BEGIN Source
12. The learned counsel for the petitioners relied on the decision reported in AIR 1996 SC 3390 = 1996 SCC (Cri.) 1025 (C.Chenga Reddy and others v. State of Andhra Pradesh) and 2002(1) SCC(Cri.) 310 (Dilawar Balu Kurane vs. State of Maharashtra).
13. In addition, it is brought to the notice of this court that originally the sanction authority refused to grant sanction to prosecute against the public servants and subsequently by persuading the authority sanction was obtained. According to the learned counsel for the petitioners, the sanctioning authority had declined to grant sanction by well considered reasons, but subsequently the authority was made to grant sanction even without any additional materials. The sanctioning authority on earlier occasion having rejected to accord sanction on applying his mind, had granted sanction on pressure without any application of mind and as such sanction order suffers from infirmity and it is invalid.
END Source
- [Direction]: Rewrite the passage on the sanction to prosecute, starting at "13. In addition, it" and ending at "it is invalid.", so that "competent authority" stands wherever "sanctioning authority" appears.
BEGIN Source material
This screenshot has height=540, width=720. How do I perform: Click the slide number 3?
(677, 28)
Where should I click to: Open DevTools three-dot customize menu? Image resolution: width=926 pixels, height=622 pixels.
END Source material
- [Completed task]:
13. In addition, it is brought to the notice of this court that originally the sanction authority refused to grant sanction to prosecute against the public servants and subsequently by persuading the authority sanction was obtained. According to the learned counsel for the petitioners, the competent authority had declined to grant sanction by well considered reasons, but subsequently the authority was made to grant sanction even without any additional materials. The competent authority on earlier occasion having rejected to accord sanction on applying his mind, had granted sanction on pressure without any application of mind and as such sanction order suffers from infirmity and it is invalid.